A significant exception to this is the proposed repeal of section 47 of the CFM Act; this provision prevents the transfer of the shareholding in CFM a person other than the Commonwealth, a body corporate established for a public purpose by a law of the Commonwealth, or to the Minister for Finance (the Minister). Item 10 of Schedule 1 to the Bill will operate to repeal section 47 on the day that the Bill receives Royal Assent.

Amendments to the memorandum of association and articles of association are effected by subclause 25(4); this will be discussed below.

Clauses 6 and 7 provide that the Minister may, in writing, direct CFM to establish subsidiaries as well as direct CFM to transfer to the Commonwealth all of the shares in a CFM subsidiary, including a subsidiary that existed before the commencement of the Act. An example of such a subsidiary would be Total Risk Management.

  • These provisions confer broad powers upon the Minister to direct CFM to do certain things. It is arguable that the width of the power is justified by the need to have flexibility in the sale process. However, it should be noted that the tender process for CFM has not been legislated for, and the power to make directions is not contingent upon the satisfaction of specified legislative criteria.

Clause 8 provides for an exemption from stamp duty and other taxes that would ordinarily be payable under Commonwealth, State or Territory Law in relation to share transfers.

Division 2, Part 2 of the Bill deals with the terms and conditions of employment of 'transferred employees' (ie. employees of CFM Ltd whom the Minister has declared to have ceased employment with CFM Ltd, and taken to have been engaged by a CFM subsidiary or a specified transferred body (ie. a body whose shares have been transferred to the Commonwealth under clause 7) pursuant to clause 9.

Clause 10 is aimed at ensuring that employees of CFM who have been engaged by the CFM subsidiary or transferred body are paid the same terms and conditions as applied to them immediately before their transfer, and retain entitlements accrued before the transfer. These terms and conditions of employment may be varied in accordance with relevant laws, awards, orders or agreements (clause 11).

Division 3, Part 2 of the Bill deals with the application of the Commonwealth Funds Management Limited Act 1990 (CFML Act), in relation to CFM subsidiaries and transferred bodies.

Clause 14 extends the application of the definition of 'protected body' in section 4 of the CFML Act to include a reference to the transferred body, or a wholly owned subsidiary of the transferred body. ('Protected body' is a group company that is a trading or financial corporation within paragraph 51(xx) of the Constitution).
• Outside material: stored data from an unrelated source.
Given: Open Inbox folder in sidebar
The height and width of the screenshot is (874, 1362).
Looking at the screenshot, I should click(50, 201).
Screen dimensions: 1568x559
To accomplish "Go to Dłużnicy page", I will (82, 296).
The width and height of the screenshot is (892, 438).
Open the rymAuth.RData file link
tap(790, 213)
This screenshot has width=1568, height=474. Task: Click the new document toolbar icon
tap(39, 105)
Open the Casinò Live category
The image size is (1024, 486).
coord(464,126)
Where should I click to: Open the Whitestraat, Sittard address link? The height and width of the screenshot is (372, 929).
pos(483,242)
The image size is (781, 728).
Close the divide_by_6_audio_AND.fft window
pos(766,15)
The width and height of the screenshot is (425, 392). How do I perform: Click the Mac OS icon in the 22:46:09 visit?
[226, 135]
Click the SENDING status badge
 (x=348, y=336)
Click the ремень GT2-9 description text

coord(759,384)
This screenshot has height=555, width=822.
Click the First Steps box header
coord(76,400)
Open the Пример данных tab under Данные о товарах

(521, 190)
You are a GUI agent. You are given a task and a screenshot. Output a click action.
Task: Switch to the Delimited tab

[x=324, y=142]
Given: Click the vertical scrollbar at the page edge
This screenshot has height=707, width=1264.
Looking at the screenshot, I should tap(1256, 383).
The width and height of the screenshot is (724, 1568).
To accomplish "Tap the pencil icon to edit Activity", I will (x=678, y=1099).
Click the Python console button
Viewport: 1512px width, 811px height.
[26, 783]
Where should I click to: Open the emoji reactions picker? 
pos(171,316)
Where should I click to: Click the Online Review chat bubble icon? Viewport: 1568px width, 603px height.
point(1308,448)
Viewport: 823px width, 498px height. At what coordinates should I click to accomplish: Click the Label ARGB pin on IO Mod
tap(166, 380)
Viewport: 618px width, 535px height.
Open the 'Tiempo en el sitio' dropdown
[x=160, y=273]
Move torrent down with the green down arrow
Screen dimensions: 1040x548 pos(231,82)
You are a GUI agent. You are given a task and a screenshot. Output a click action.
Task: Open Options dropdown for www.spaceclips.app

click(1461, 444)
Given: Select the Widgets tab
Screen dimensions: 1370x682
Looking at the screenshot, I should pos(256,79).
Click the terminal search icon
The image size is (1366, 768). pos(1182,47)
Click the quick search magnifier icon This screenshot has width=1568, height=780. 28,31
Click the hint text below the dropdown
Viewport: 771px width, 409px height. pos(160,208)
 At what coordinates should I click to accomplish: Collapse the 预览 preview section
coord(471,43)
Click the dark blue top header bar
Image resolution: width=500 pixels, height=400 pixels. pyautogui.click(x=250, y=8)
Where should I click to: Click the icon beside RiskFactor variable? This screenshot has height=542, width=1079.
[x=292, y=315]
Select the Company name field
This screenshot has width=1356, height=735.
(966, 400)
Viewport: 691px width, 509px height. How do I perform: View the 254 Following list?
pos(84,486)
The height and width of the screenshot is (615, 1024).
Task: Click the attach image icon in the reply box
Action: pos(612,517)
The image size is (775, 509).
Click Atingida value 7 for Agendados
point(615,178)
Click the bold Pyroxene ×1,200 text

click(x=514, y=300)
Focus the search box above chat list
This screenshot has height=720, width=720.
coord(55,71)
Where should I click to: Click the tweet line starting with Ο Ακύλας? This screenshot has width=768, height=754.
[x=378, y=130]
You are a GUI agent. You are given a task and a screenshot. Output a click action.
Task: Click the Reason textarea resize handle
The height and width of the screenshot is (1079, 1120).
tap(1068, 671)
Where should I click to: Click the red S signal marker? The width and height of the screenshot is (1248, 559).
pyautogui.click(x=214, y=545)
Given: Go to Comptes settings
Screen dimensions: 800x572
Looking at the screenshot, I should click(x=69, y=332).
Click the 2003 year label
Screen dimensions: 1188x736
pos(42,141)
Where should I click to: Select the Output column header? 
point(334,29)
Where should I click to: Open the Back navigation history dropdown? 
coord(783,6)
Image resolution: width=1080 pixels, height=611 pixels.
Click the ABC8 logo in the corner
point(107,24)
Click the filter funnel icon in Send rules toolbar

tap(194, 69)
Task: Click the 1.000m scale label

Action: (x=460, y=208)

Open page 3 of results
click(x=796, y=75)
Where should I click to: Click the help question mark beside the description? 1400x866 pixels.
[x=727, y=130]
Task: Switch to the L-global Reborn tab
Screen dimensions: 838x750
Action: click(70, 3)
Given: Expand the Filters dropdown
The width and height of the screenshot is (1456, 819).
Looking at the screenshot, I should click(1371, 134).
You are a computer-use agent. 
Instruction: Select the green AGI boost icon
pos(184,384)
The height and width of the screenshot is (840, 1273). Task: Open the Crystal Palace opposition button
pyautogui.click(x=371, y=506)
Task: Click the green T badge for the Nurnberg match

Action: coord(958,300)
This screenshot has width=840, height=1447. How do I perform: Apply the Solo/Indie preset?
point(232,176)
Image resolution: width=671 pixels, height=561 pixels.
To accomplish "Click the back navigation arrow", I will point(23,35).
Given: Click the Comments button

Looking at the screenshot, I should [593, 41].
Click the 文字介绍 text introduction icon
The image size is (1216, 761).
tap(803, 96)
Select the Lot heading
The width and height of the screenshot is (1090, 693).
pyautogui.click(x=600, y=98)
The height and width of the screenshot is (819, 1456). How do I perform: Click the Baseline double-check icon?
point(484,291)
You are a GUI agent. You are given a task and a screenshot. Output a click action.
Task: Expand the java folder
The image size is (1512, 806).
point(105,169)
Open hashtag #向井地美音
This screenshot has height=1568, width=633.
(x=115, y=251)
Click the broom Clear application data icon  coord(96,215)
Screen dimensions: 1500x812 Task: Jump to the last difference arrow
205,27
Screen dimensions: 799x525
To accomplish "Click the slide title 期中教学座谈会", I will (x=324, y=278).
Subclause 15(a) extends the application of section 15 of the CFML Act to a transferred body under this Bill. Section 15 of the CFML Act provides, in the case where all shares in CFM or a subsidiary are beneficially owned by the Commonwealth, that the Corporations Law will operate to deem the Commonwealth as the holding company for CFM, in relation to the requirements as to the number of directors and shareholders.

Subclause 15(b) refers to the commencement of Part 3 of the CFML Act. Part 3, which came into force on 1 July 1991, deals with the conversion of CFM (the structure of which had been established by Parts 1 and 2 of the Act) from a statutory authority into a public company. Subclause 15(b) deems a reference to the commencement of Part 3 to be a reference to the transfer of all of the shares in the CFM subsidiary in question by CFM to the Commonwealth.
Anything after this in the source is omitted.